Exercise prompt
Turn the lines of the items below into one numbered list, skipping any blank lines and omitting the pictures.

(Some records)
▼

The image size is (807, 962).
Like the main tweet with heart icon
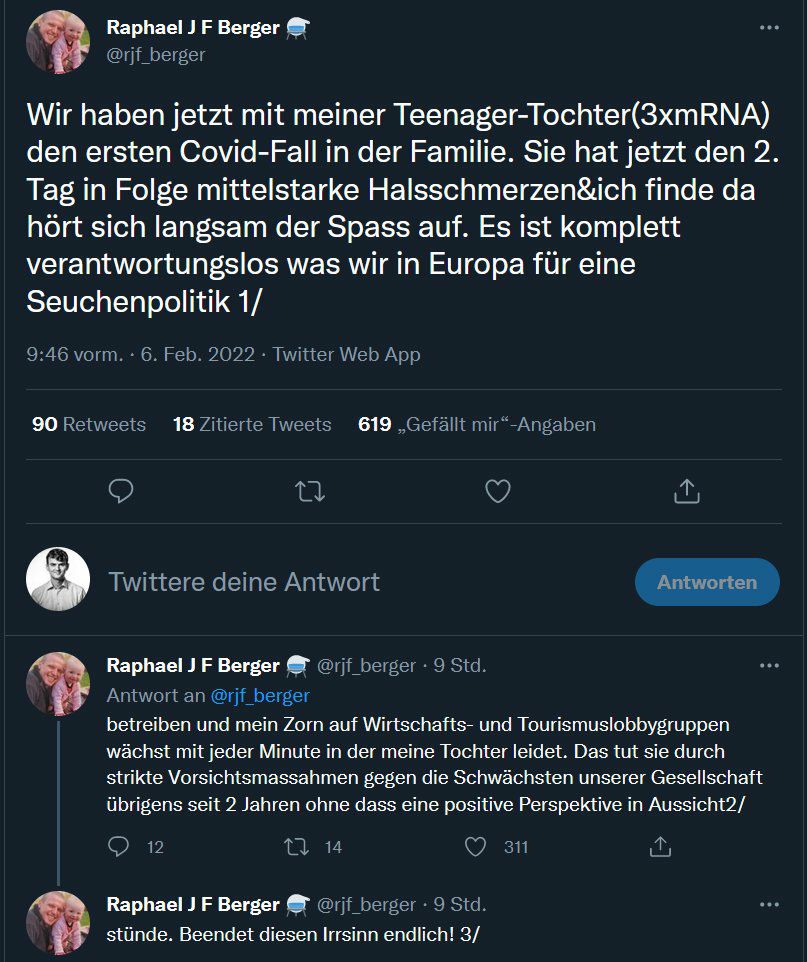[x=497, y=491]
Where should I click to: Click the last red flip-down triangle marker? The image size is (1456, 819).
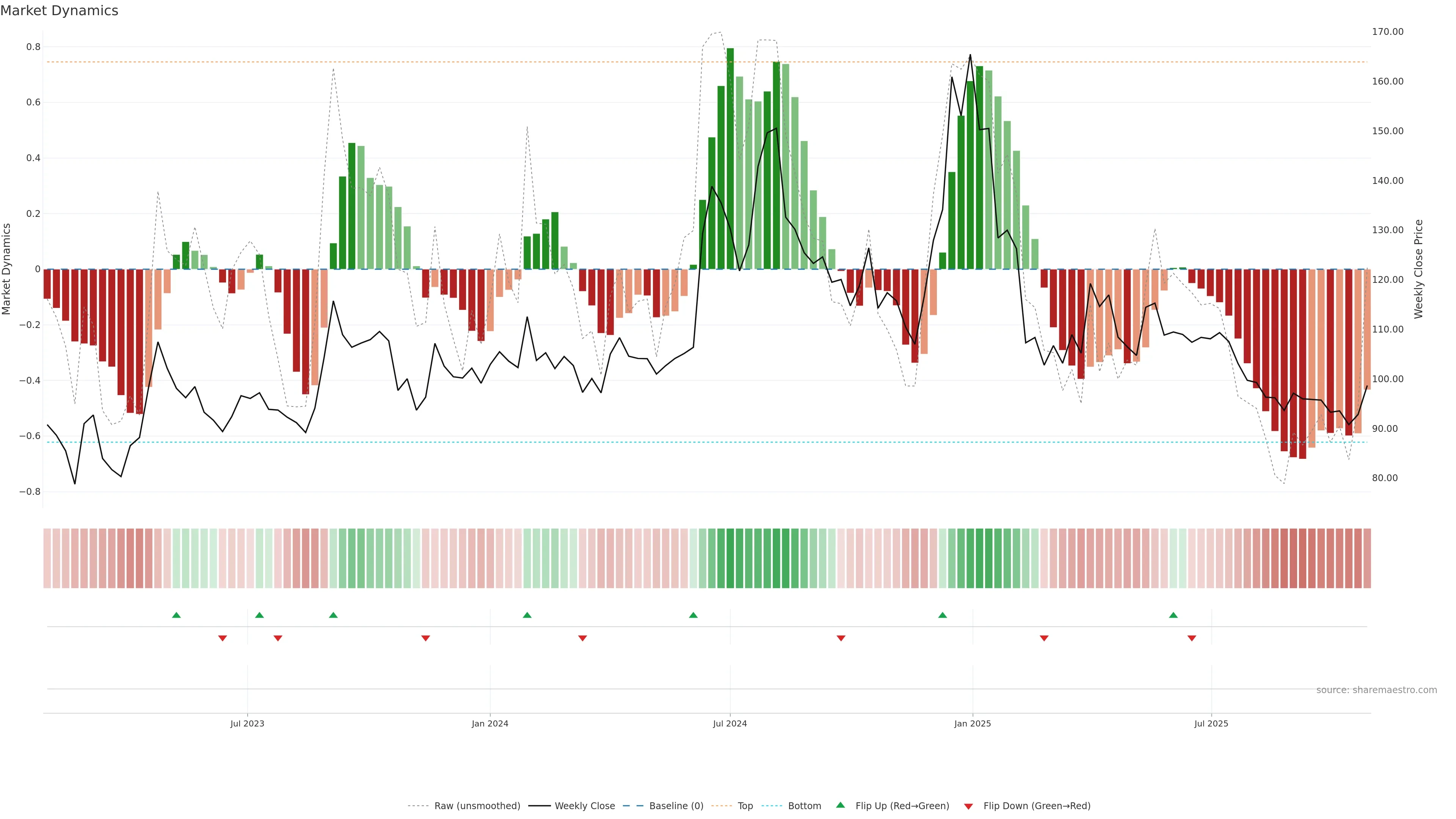coord(1192,638)
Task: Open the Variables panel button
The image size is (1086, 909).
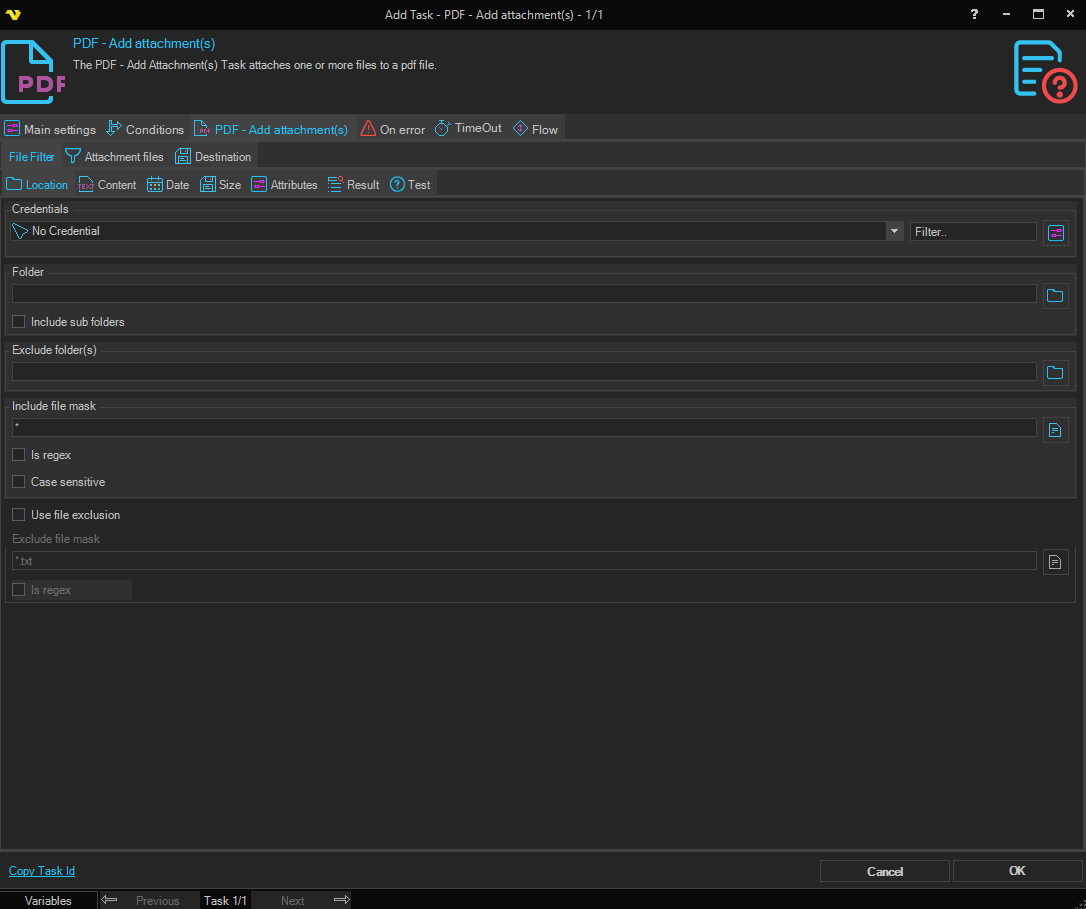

▲

Problem solution
1. The image size is (807, 962).
2. Like the main tweet with heart icon
3. [x=497, y=491]
4. Where should I click to: Click the last red flip-down triangle marker? The image size is (1456, 819).
5. coord(1192,638)
6. Task: Open the Variables panel button
7. The image size is (1086, 909).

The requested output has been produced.